Le Tchad, vaste pays sahélien d'Afrique centrale, est en outre affligé depuis des décennies par des rébellions multiformes et des coups d'Etat. Mais aussi, dans les zones les moins arides comme le sud, par d'incessants combats très meurtriers entre cultivateurs sédentaires et éleveurs nomades qui viennent faire paître leur bétail sur leurs terres.

Complicités

"Les ravisseurs bénéficient de complicités locales dans les villages, parfois par jalousie ou simplement parce qu'ils sont payés par les bandits", note Barka Tao.

"Il y a aussi des complicités parmi les chefs de village et jusqu'au sein des forces de sécurité", accuse-t-il, en montrant dans son bureau à N'Djamena des documents avec les contacts trouvés dans les téléphones des ravisseurs. Les autorités n'ont pas donné suite aux sollicitations de l'AFP à ce sujet.

Le ministre de la Sécurité, Mahamat Charfadine Margui, reconnaît toutefois des collusions locales.

"Après ma prise de fonction en mars 2023, j'ai relevé de leurs fonctions les autorités sur place, du gouverneur jusqu'au chef de canton en passant par les commandants de gendarmerie. Mais cela n'a pas résolu le problème. C'est bien plus complexe", plaide-t-il.

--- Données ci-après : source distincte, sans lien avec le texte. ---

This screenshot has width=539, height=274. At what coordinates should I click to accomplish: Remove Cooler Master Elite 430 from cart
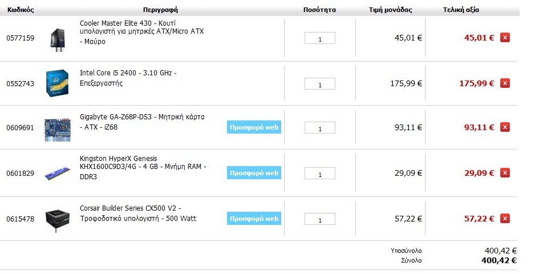(505, 38)
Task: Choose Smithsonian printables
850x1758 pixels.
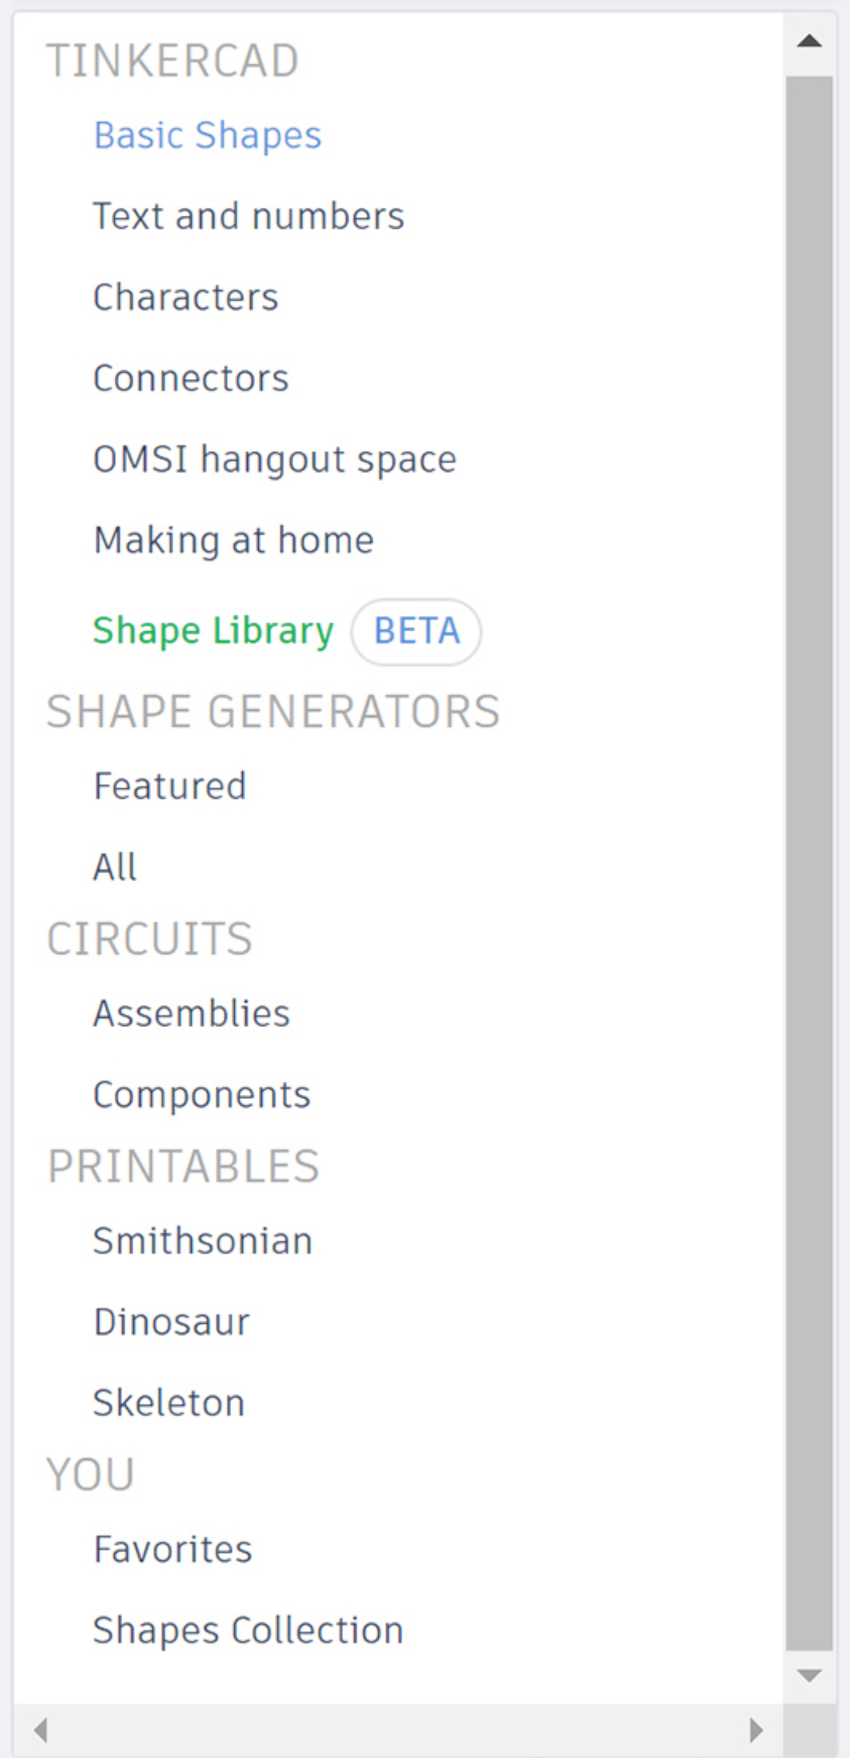Action: coord(203,1241)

Les enlèvements ne concernent pas les seules régions du sud-ouest tchadien, les ravisseurs se cachent et sévissent aussi de l'autre côté de frontières poreuses, au Cameroun et en Centrafrique. Les renforts déployés par l'armée depuis 2020 n'y ont pas changé grand-chose.

"Triangle de la mort"

"Cette zone, surnommée le triangle de la mort, échappe au contrôle de l'État", insiste Nestor Déli, 51 ans, journaliste auteur d'articles et d'ouvrages sur les enlèvements depuis 2003.

"L'État semble plus préoccupé par les rébellions au nord et il considère cela comme un épiphénomène", estime-t-il.

Alors les habitants s'organisent partout en comités de vigilance.

"Nous sommes comme des agents de renseignement civil, nous sommes les yeux et les oreilles du gouverneur et des forces de sécurité à qui nous transmettons les informations", explique Amos Mbairo Nangyo, 35 ans, coordonnateur d'un de ces groupes d'autodéfense et directeur d'une société de gardiennage à Pala.

"Nous guidons les gendarmes dans la brousse, mais nous sommes aussi les premiers à nous lancer à la poursuite des malfrats après un enlèvement. Nous les pourchassons armés de nos arcs et de nos sagaies", assure-t-il en observant l'entraînement de ses recrues dans les bois.

Il revendique ainsi "plus de 4.000 jeunes" vigiles. Mais face à des ravisseurs armés de kalachnikovs, leur équipement est dérisoire.

"C'est un travail bénévole dangereux et on demande à l'État des moyens pour nous déplacer, des motos et des chevaux ou même seulement des bottes", lâche Amos.